Depois que encerrei a ligação, fui para o quarto e não encontrei a minha pequena na cama, arrumando a sua bicharada de pelúcia como deveria ser. O coração acelerou um pouco e fui onde poderia encontrá-la. 

— Mamãe fala que eu tenho que cuidar de todos para ter sempre.

— Ela está certa. 

— Mocinha, onde deveria estar?

Os dois, que estavam sentados na cama, enquanto ela escovava a juba de um leão e Miguel colocava a meia no Fofura, olharam para mim.

— Você demorou e o tio está me ajudando a arrumar eles para dormir. 

— Então vamos que eu te ajudo, deixa o Miguel descansar. 

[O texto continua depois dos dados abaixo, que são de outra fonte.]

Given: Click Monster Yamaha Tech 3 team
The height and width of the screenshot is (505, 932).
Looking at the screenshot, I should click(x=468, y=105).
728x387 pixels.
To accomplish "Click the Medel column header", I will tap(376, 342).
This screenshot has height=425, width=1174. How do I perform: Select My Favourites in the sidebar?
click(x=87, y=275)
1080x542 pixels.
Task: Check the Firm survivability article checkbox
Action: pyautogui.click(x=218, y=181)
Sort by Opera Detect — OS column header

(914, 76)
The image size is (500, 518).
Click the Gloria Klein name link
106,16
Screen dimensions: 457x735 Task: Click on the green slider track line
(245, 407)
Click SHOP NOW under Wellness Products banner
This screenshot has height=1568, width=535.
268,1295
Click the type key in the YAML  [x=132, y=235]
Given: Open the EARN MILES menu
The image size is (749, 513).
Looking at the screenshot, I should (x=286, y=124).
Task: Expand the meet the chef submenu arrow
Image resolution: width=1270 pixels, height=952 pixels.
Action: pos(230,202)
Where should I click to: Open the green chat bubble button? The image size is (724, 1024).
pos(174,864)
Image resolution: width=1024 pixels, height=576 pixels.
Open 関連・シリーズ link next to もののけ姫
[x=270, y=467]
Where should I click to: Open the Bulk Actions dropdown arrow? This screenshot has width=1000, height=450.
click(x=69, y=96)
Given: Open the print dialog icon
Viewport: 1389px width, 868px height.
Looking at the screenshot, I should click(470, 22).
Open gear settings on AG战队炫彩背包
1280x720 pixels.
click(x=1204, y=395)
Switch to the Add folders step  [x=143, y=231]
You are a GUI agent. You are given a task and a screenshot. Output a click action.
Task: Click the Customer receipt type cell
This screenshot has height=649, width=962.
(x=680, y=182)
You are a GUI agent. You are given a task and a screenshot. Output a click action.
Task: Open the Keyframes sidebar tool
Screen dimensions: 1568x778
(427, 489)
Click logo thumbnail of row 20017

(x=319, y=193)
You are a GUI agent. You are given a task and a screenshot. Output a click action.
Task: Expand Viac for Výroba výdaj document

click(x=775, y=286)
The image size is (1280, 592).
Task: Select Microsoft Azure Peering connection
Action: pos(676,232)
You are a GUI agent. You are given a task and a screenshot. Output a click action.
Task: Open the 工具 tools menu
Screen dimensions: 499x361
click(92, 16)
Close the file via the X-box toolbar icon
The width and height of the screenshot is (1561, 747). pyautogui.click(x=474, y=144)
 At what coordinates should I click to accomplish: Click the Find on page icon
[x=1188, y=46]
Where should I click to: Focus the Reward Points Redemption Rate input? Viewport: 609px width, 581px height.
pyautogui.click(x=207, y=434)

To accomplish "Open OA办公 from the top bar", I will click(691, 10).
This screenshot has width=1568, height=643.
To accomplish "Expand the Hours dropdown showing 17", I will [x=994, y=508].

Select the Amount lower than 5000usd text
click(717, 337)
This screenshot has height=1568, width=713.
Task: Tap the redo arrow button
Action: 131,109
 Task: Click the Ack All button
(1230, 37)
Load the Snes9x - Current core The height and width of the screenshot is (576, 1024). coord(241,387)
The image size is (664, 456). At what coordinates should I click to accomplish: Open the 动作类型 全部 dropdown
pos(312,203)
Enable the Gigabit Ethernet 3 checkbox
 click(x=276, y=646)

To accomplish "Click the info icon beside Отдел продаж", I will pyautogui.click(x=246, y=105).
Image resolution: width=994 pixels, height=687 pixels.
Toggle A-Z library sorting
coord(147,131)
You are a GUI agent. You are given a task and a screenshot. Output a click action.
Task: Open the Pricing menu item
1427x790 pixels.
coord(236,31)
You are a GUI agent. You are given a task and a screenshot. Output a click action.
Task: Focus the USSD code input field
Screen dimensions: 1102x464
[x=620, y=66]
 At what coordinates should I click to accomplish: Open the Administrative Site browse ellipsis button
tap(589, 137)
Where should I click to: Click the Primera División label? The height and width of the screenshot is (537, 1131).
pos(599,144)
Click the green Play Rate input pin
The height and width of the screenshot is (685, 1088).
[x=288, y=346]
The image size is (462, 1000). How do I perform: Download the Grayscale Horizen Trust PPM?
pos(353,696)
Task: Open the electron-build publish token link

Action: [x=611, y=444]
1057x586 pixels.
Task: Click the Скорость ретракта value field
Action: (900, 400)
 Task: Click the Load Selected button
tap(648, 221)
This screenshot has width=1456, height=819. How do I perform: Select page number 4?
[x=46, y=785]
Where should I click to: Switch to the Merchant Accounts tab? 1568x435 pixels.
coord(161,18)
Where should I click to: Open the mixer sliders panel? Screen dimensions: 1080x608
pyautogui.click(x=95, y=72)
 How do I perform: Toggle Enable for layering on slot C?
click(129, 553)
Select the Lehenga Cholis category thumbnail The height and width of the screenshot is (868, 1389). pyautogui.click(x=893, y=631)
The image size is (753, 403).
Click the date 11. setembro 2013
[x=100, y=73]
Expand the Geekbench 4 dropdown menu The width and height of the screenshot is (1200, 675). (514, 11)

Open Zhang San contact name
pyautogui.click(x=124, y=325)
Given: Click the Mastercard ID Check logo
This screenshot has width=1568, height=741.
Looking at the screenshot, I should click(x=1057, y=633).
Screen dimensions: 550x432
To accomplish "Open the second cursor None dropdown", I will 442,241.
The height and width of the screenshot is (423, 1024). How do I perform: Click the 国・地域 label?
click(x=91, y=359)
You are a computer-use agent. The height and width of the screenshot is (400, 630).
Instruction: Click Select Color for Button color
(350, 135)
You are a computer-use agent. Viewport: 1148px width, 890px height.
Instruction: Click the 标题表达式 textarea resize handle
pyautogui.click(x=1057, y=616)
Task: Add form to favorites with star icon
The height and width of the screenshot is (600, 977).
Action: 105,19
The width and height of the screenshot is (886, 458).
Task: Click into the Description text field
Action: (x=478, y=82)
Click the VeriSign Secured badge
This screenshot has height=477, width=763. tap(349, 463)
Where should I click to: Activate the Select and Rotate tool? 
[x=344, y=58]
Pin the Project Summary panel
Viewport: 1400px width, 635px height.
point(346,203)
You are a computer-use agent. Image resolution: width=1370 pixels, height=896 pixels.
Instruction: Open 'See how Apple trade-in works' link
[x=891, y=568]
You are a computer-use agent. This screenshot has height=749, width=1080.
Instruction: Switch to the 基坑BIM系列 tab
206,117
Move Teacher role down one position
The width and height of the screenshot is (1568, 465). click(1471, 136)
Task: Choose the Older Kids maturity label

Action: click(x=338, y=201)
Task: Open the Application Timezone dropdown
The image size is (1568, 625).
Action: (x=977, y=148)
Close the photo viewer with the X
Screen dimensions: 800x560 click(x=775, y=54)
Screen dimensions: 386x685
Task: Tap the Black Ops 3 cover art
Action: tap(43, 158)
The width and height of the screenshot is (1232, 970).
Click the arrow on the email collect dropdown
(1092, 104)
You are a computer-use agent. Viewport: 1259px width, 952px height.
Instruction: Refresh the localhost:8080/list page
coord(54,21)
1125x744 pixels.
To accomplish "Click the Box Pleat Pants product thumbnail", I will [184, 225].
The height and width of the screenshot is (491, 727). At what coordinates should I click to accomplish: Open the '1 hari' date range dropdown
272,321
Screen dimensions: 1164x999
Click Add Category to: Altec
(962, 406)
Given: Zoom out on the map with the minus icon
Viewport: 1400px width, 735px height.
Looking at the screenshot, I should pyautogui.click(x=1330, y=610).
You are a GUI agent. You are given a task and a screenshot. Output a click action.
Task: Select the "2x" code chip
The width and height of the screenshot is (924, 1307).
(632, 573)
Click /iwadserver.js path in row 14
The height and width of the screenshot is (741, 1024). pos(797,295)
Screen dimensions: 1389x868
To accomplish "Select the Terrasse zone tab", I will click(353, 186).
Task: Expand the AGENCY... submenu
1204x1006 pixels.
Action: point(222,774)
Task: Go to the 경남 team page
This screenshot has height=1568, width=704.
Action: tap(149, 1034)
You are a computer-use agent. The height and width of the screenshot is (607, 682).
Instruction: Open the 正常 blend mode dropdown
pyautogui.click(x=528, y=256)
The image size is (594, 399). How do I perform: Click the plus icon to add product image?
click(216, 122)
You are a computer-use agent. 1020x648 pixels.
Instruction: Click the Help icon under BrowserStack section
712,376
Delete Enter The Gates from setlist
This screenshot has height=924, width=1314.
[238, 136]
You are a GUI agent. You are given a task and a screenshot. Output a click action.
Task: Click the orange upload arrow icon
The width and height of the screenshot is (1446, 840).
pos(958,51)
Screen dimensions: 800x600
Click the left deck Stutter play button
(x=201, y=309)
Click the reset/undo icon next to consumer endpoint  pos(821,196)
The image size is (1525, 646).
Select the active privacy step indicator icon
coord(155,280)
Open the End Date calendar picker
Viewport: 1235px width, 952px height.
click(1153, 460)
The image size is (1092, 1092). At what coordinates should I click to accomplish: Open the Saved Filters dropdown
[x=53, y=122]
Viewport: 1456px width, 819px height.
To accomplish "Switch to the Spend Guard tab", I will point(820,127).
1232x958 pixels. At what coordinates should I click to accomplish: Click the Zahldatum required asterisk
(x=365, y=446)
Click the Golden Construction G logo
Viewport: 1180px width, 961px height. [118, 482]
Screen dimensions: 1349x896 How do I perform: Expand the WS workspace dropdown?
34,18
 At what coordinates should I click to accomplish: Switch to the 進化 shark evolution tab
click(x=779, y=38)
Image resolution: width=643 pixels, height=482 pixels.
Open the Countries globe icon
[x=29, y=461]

— Não estou cansado, eu ajudo a Malú. — Ele falou de cabeça baixa. 

— Então vamos todos ajudar pra acabar rápido. 

Sentei atrás da minha pequena, enquanto ela arrumava os ursinhos, um leão, um tigre a Galinha Pintadinha e o Fofura, que desde sempre é o inseparável dela, eu comecei a arrumar seu cabelo para dormir. 

Enquanto fazia isso, reparava em Miguel. 

Muito bonito. Talvez esteja perdido e sua família o procure desesperadamente, até mesmo deve ter filhos, pelo tratamento dele com Malu, com certeza deve ter filhos. Esse pensamento me fez ter mais certeza que devo ajudar. 

— Pronto, meu amor, estão todos preparados para dormir. 

— Tio, pode contar uma história hoje? 

Ele olhou para ela espantado e depois para mim, como que pedindo socorro, não sabendo o que fazer. 

— Eu conto, filha.

— Não, mamãe, todo dia é você, hoje o tio conta uma, né... tio? 

— Eu não sei nenhuma história de princesa. 

— A mamãe sempre conta uma história diferente. Pode ser qualquer história.

— Certo. Vamos para a cama.

É só Malú sorrir e o cara inseguro some, surgindo um outro que quer totalmente agradar esta criança. 

Fui com os dois até o quarto e lá ajudei a arrumar os ursos e depois ela. 

— A história se passa na selva.

— O que é selva? 

— Um lugar onde tem muito mato.

— Mas, por quê? 

— Malú, a história é para dormir — falei.

Miguel sorriu, eu conheço a minha pequena, história nova, assunto novo, as perguntas seriam infinitas.